Chemicals Industry & B2B, what is it and how can it be used to create advantage? In a series of articles we examine how B2B can be applied to the chemicals Industry as an e-chemicals tool, helping to deliver longer term benefits. We start with a short article produced by Netmarkets Europe which provides a fast guide to Business to Business e-commerce.

Inside Business to Business - The Basics of B2B

This section is specifically designed to give you an overview of the subject, and to explain terms that are commonly used but not always clearly understood. For easy reference a glossary is provided as well.

Pre-Internet

'B2B' is about increasing the efficiency of trade between organisations. Electronic Document Interchange systems (EDI), developed by the largest organisations, have been around for over 25 years and still involve many companies. However they were and are expensive, inflexible and proprietary. Major initiatives to increase internal efficiency and hence readiness to trade externally occurred first with Business Process Re-engineering (BPR) in the late 1980s and then with Enterprise Resource Planning (ERP) - essentially "software-wrapped BPR" - in the 1990s. The Millennium Bug (Y2K) created an opportunity - albeit an expensive one - to spring-clean the internal systems of mid and large size corporates.


Business to Business

Internet

Internet-based e-commerce began in the mid-90s with companies like FedEx, Cisco, Dell and GE. They focused on sales, customer service and procurement. Dell now generates more revenues online than McDonalds as a whole. Cisco generates $13.4bn of its sales online (84% of its total). Many-to-many public e-markets emerged at the end of the 1990s with software companies like Ariba, CommerceOne, Oracle, and independent companies such as Chemdex and PlasticsNet. Other products such as auctions (FreeMarkets) and deep industry communities (VerticalNet) were also appeared. As a cheap, flexible and universal network, the Internet offered the opportunity for smaller companies to get involved in e-commerce. Web technology promised real-time transaction processing and richer data exchange.
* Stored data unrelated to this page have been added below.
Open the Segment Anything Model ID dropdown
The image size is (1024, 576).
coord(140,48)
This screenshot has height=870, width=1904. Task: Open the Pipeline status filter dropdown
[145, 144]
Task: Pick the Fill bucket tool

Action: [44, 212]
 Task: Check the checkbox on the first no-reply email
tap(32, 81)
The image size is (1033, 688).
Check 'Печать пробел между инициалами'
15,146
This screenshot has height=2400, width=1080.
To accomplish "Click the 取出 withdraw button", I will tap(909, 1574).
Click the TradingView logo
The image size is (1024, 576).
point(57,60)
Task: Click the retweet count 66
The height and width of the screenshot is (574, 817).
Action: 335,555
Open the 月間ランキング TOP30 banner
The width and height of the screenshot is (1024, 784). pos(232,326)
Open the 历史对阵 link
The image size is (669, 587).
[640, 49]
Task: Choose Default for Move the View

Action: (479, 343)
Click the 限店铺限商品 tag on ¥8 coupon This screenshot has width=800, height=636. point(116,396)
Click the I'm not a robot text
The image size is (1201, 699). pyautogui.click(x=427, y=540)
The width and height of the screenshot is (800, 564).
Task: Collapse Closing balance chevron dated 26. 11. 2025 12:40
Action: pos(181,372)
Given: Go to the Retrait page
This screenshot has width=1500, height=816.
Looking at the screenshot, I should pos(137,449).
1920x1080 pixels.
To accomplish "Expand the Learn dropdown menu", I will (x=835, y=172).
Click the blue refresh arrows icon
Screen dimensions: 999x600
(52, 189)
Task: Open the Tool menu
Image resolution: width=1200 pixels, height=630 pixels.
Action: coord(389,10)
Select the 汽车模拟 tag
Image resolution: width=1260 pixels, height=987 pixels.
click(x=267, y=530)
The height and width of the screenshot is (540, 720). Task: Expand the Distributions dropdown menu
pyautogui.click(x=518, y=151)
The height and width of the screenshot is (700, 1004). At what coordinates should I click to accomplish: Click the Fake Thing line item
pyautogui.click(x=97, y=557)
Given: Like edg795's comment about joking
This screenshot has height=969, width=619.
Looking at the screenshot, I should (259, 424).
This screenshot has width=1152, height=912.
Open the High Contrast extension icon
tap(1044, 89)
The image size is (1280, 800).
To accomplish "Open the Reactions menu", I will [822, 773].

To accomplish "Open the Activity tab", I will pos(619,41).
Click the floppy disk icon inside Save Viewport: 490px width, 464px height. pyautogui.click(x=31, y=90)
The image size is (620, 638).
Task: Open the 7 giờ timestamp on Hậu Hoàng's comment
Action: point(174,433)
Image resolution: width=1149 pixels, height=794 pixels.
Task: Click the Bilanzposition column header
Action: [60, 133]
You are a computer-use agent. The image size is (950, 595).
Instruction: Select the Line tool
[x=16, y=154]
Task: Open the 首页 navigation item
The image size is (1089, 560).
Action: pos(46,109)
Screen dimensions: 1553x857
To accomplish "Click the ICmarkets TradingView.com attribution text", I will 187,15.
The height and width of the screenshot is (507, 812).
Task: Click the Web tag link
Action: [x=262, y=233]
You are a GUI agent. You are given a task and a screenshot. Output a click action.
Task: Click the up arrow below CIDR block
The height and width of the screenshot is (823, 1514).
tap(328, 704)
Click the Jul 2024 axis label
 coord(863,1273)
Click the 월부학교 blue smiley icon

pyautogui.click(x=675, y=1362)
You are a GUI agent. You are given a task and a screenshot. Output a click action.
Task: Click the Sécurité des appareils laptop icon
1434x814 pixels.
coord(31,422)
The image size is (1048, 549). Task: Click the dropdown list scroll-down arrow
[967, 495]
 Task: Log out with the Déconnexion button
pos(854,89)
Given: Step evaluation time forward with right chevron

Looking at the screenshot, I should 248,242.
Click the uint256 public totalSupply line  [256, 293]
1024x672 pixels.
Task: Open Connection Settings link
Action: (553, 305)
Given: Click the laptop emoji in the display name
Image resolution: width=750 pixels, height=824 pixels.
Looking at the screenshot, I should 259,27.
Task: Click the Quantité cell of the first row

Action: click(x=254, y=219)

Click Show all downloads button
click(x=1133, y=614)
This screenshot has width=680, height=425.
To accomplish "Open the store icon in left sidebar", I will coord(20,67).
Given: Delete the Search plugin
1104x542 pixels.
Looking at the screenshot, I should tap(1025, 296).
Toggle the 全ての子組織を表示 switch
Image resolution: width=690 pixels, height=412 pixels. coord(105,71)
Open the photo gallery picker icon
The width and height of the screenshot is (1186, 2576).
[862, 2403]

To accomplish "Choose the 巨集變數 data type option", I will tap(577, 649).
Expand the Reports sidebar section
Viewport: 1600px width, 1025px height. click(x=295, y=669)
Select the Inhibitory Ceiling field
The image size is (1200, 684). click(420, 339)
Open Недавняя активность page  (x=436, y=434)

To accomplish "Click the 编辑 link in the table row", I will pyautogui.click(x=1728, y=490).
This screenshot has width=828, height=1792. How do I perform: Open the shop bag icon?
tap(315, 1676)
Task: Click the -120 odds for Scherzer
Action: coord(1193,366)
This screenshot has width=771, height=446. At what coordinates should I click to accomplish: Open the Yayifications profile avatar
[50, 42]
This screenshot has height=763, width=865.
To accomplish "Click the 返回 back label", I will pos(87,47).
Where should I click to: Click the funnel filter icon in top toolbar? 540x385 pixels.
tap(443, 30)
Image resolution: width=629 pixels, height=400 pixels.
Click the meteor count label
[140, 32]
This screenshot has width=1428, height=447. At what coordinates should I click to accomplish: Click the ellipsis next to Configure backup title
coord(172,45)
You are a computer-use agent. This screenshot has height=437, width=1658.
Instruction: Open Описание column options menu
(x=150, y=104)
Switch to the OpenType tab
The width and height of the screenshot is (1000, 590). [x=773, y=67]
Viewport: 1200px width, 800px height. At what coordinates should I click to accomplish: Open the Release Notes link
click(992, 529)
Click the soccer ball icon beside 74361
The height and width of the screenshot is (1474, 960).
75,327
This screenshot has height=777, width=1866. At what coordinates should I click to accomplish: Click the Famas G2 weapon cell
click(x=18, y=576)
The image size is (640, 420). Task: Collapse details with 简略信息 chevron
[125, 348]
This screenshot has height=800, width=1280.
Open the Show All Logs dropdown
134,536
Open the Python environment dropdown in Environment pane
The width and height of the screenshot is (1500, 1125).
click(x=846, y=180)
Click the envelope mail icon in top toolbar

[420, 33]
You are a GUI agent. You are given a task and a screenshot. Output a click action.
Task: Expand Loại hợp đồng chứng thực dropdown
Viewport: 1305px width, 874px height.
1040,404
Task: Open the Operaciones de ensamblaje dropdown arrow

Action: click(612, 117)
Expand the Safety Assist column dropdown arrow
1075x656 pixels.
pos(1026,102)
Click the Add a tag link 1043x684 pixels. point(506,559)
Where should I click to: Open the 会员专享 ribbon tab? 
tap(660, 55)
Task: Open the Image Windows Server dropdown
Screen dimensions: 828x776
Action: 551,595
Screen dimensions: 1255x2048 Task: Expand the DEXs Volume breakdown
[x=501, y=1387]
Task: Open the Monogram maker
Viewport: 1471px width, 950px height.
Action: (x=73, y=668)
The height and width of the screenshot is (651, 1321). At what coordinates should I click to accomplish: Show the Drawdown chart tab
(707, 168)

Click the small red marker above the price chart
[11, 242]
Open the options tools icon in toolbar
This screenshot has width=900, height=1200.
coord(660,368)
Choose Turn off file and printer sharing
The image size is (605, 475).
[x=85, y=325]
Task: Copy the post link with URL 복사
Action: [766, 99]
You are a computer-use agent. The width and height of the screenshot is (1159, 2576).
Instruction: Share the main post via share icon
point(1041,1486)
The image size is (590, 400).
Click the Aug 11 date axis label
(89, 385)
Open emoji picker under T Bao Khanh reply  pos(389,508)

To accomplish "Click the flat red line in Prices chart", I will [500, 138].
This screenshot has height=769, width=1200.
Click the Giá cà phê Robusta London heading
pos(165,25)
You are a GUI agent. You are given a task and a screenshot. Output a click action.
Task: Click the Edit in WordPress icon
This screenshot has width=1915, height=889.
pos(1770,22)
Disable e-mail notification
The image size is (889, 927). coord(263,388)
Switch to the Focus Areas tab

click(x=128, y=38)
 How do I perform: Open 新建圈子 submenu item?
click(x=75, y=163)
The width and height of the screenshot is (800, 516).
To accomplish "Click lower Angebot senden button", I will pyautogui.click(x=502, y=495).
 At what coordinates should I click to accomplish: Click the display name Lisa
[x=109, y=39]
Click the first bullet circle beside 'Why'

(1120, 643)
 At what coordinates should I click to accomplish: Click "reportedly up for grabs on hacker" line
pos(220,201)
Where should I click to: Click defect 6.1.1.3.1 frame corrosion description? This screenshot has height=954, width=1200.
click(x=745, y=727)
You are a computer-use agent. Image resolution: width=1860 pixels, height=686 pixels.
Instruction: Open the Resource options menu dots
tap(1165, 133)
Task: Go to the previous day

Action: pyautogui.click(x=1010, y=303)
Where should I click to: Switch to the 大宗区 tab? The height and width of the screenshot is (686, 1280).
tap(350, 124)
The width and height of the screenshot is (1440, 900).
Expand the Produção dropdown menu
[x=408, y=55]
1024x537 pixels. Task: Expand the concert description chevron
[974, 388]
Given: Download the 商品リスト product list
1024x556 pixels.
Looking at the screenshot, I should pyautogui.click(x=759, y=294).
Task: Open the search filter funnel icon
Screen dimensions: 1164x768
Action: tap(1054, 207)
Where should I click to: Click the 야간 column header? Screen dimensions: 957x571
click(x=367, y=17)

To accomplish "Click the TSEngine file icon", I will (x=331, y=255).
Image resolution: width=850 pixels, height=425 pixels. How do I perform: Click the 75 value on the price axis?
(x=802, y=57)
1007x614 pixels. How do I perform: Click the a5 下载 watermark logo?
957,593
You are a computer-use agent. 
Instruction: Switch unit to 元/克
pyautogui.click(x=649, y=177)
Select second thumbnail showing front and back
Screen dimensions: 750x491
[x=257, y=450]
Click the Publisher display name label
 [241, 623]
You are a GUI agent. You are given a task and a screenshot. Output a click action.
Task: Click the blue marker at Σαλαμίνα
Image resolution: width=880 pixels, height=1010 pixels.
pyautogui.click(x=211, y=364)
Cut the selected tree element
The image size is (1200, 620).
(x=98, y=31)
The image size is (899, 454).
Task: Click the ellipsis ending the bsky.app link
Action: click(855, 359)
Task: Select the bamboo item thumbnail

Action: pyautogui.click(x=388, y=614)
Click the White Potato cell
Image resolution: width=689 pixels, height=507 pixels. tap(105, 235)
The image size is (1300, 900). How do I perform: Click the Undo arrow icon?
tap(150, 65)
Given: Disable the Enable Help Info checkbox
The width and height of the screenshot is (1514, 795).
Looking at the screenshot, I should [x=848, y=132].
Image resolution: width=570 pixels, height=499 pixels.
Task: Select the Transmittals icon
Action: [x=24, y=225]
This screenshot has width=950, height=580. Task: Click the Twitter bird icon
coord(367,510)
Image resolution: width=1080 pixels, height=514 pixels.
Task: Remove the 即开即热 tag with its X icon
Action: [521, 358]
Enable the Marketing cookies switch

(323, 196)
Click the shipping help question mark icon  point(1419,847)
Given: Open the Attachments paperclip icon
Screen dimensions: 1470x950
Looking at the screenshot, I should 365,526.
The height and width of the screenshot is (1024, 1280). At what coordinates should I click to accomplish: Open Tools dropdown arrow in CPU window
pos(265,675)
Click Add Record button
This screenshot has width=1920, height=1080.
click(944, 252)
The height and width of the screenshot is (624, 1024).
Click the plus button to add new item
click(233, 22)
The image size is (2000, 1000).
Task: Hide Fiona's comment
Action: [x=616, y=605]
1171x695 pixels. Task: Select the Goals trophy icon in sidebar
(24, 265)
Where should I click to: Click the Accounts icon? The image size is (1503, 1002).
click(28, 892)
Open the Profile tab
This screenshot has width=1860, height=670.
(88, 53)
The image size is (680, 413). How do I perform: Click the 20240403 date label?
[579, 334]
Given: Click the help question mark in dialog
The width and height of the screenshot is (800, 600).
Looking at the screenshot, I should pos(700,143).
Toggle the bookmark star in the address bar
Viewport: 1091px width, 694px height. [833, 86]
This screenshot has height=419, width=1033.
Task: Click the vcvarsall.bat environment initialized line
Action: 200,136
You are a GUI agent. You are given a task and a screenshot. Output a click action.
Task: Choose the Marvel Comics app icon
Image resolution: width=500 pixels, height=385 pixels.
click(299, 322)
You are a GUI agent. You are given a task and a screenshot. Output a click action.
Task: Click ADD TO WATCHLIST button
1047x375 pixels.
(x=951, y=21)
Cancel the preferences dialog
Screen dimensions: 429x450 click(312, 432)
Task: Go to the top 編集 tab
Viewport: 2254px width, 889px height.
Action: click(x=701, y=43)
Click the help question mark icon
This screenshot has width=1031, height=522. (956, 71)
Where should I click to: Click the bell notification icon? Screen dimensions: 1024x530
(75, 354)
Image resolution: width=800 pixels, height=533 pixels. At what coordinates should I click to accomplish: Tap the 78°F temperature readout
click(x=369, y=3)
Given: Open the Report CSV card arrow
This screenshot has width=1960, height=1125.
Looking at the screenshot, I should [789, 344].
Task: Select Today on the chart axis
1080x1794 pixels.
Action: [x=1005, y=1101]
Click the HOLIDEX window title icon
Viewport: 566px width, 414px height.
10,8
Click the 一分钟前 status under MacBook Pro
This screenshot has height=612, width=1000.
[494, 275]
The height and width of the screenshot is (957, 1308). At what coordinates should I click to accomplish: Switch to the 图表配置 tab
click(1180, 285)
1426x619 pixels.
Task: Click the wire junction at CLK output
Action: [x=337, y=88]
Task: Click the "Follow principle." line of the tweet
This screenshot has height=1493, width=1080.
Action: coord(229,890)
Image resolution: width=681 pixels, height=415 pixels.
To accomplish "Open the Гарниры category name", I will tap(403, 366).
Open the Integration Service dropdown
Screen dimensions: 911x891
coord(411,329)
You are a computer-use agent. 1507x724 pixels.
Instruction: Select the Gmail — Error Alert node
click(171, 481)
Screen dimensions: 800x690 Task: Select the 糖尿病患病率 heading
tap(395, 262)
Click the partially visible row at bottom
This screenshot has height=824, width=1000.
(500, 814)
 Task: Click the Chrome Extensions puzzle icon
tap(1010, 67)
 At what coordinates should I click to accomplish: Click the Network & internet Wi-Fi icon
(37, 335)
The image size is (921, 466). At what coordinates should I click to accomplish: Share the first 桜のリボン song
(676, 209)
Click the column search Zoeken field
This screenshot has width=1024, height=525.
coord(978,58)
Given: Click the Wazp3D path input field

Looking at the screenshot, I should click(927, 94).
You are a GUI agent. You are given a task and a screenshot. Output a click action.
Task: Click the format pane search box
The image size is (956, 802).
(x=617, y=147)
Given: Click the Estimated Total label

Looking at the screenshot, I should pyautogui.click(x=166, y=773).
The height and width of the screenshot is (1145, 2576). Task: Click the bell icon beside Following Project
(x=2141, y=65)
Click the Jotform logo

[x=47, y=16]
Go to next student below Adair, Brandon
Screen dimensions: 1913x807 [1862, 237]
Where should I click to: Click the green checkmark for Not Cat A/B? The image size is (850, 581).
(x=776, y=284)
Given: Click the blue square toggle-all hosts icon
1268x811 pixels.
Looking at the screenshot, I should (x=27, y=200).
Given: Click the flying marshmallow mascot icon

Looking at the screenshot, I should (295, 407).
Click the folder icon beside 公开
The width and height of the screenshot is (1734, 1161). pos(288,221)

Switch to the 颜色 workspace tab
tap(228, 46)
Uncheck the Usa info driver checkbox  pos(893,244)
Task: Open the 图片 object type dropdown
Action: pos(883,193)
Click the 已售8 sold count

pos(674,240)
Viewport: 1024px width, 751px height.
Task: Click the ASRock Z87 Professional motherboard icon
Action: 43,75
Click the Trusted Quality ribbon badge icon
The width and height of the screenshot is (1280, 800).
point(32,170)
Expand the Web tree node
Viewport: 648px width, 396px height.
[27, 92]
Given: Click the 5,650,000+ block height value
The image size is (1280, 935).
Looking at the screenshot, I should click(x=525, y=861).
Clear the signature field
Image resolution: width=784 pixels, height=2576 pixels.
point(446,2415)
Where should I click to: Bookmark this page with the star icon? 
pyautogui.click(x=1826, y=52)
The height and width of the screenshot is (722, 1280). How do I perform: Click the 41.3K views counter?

E-marketplaces offered dramatic efficiency benefits to both buyers and suppliers alike - a seemingly perfect win-win situation. Entrepreneurs, fuelled by huge sums of venture capital money, founded most of the e-marketplaces. Large corporates watched with increasing alarm as independent e-marketplaces proliferated. They saw a threat to their trading relationships. In 2000 they began to set up their own 'consortia' e-markets. The biggest example of this was Covisint, formed by Ford, GM and Daimler Chrysler.

Within 2 years 1500 independent e-markets emerged in nearly every conceivable industry sector across the world. In parallel 'consortia' started to mushroom. The number of independents is now dwindling rapidly as investors and managers lose patience. It appears the world is not yet ready to move online fast enough to provide the levels of on-line trading (known as liquidity) required. Some consortia are also struggling to develop viable business models. A number of powerful e-marketplaces are, however, likely to emerge in certain industry sectors.

Next phase

The one sure result of all this activity is that the large corporates are awake to the wider opportunities of B2B. For many, ERP systems have not delivered the ROI and flexibility they imagined. And now they are moving fast to e-enable existing systems and processes to increase operating efficiency. The largest companies piloted B2B projects heavily in 2000. Analysts predict major investment over the next few years in internet-based solutions to deepen relationships with trading partners. As the large corporates move from defence to offence in exploiting new eChannels, their supply chains will be forced to participate, creating new opportunities and threats for mid and small sized companies.